代码之家  ›  专栏  ›  技术社区  ›  Schütze

python图像大小不匹配导致索引错误:布尔索引与维度0上的索引数组不匹配

  •  0
  • Schütze  · 技术社区  · 6 年前

    我有以下代码加载数据集,将图像大小调整为1200*800,加载其注释,然后报告准确性和预测:

    # resize images
    resized_images = []
    file_names = glob(os.path.join(IMAGE_DIR, "*.jpg")) 
    for i in range(len(file_names)):
        print("Resizing: " + str(i))
        image = skimage.io.imread(file_names[i])
        image_resized = resize(image, (1200, 800),anti_aliasing=True)
        resized_images.append(image_resized)
    
    
    
    masks_prediction = np.zeros((1200, 800, len(file_names)))
    for i in range(len(resized_images)):
        print(i)
        image = resized_images[i]
        predictions = model.detect([image],  verbose=1)
        p = predictions[0]
        masks = p['masks']
        merged_mask = np.zeros((masks.shape[0], masks.shape[1]))
        for j in range(masks.shape[2]):
            merged_mask[masks[:,:,j]==True] = True
            masks_prediction[:,:,i] = merged_mask
    print(masks_prediction.shape)
    
    #load annotations
    dataset = components.ComponentsDataset()
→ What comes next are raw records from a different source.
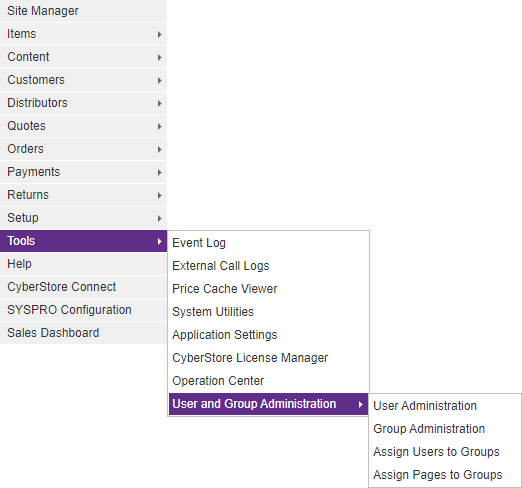Screen dimensions: 522x488
Task: Expand the Customers submenu arrow
Action: 160,80
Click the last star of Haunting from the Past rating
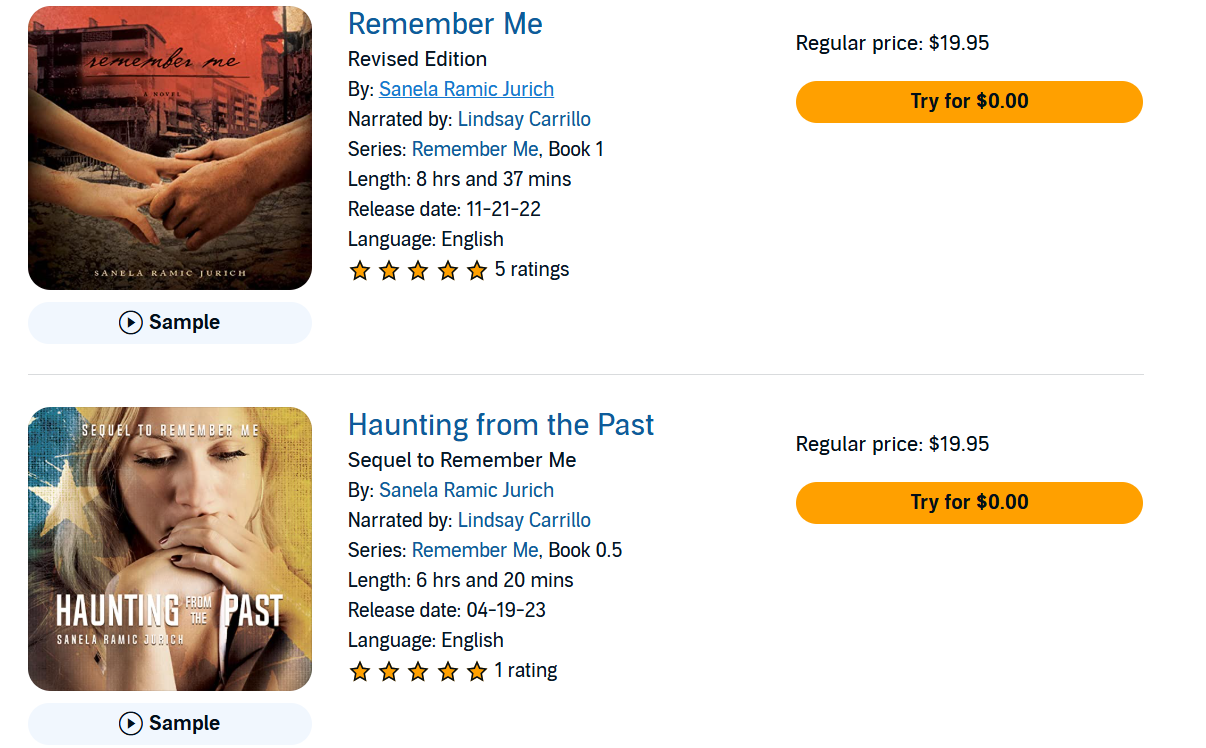Viewport: 1206px width, 748px height. (477, 671)
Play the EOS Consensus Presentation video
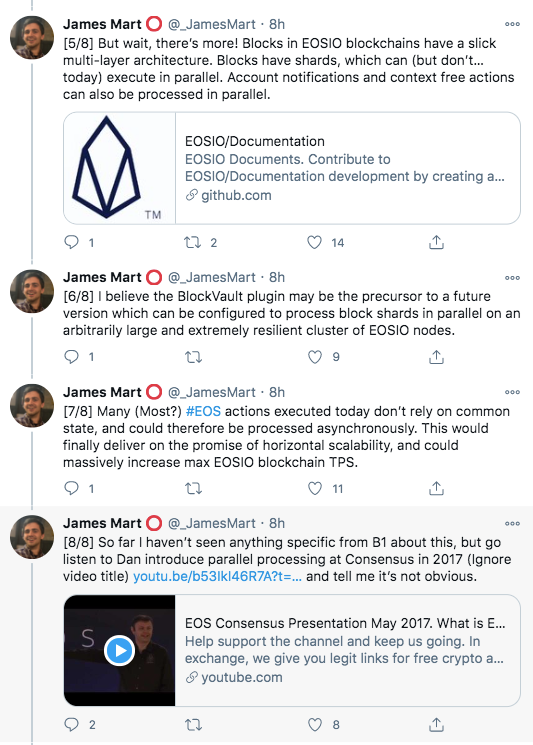The image size is (533, 745). pyautogui.click(x=119, y=650)
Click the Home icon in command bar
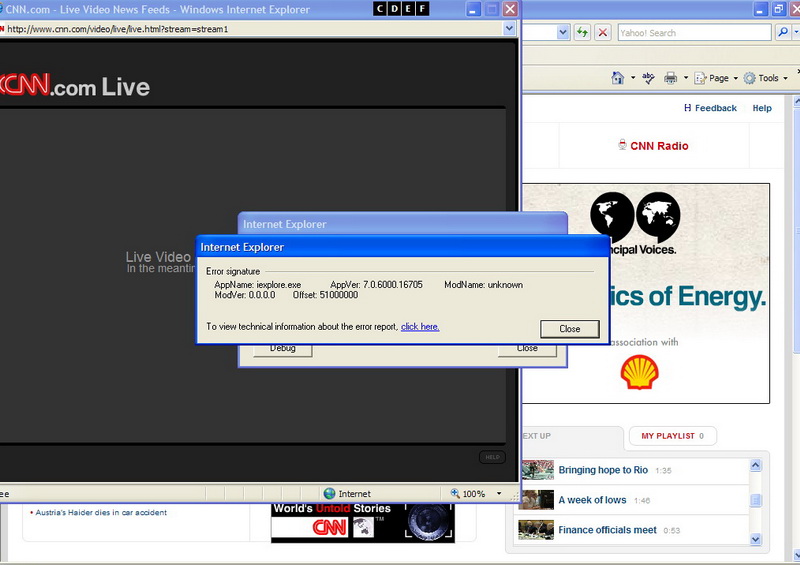 click(617, 78)
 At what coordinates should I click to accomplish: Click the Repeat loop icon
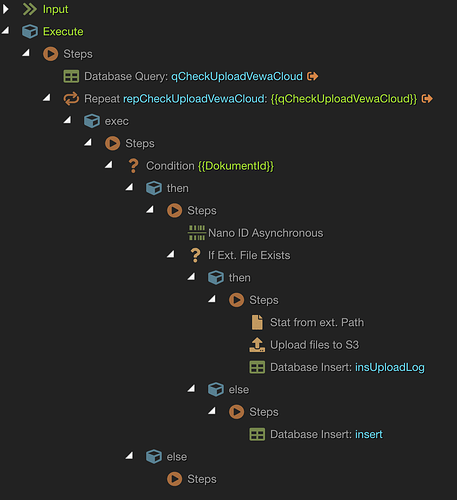coord(71,99)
    dataset.load_components(ANNOTATION_DIR, "predict")
    resized_images = []
    file_names = glob(os.path.join(IMAGE_DIR, "*.jpg")) 
    for i in range(len(file_names)):
        print("Resizing: " + str(i))
        image = skimage.io.imread(file_names[i])
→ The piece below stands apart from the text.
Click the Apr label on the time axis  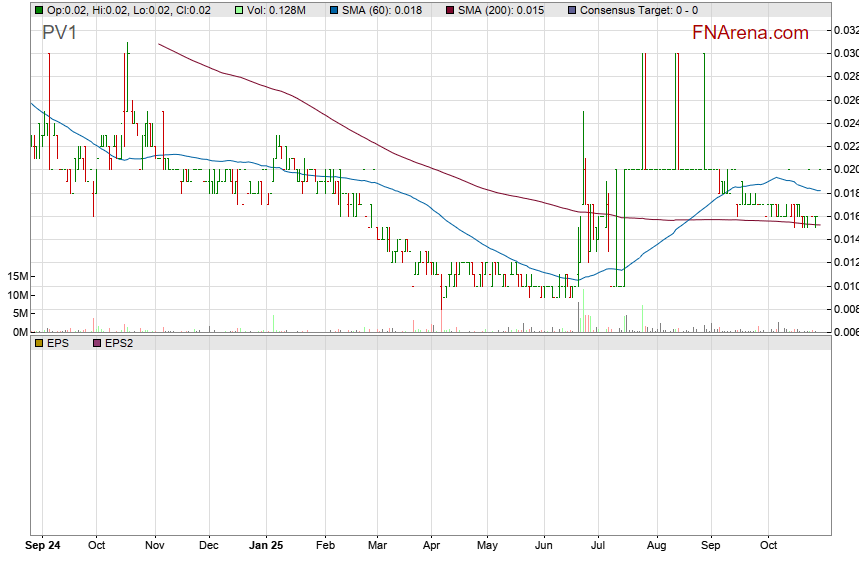click(x=431, y=546)
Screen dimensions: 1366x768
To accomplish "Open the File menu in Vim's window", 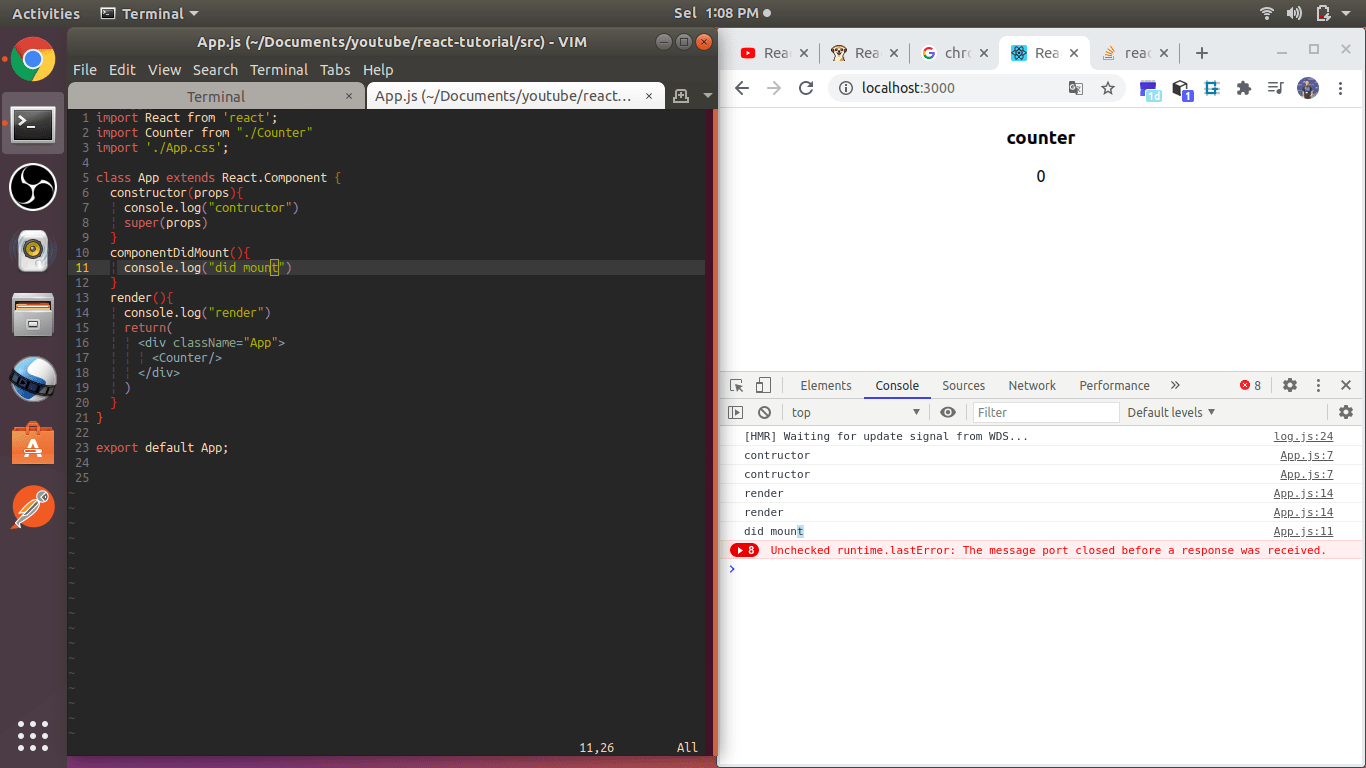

        image_resized = resize(image, (1200, 800),anti_aliasing=True)
        resized_images.append(image_resized)
    
    # report the accuracy and prediction
    accuracy = 0
    precision = 0
    for image_id in range(len(dataset.image_info)):
        name = dataset.image_info[image_id]['id']
        file_name = os.path.join(IMAGE_DIR, name)
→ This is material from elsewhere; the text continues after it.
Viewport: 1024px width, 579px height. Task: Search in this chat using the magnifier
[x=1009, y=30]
        image_id_pred = file_names.index(file_name)
        merged_mask = masks_prediction[:, :, image_id_pred]
    
        annotated_mask = dataset.load_mask(image_id)[0]
        merged_annotated_mask = np.zeros((1200, 800))
        for i in range(annotated_mask.shape[2]):
            merged_annotated_mask[annotated_mask[:,:,i]==True] = True
        accuracy  += np.sum(merged_mask==merged_annotated_mask) / (1200 * 800)
        all_correct = np.sum(merged_annotated_mask[merged_mask == 1])
        precision += all_correct / (np.sum(merged_mask))
    print('accuracy:{}'.format(accuracy / len(file_names)))
    print('precision:{}'.format(precision / len(file_names)))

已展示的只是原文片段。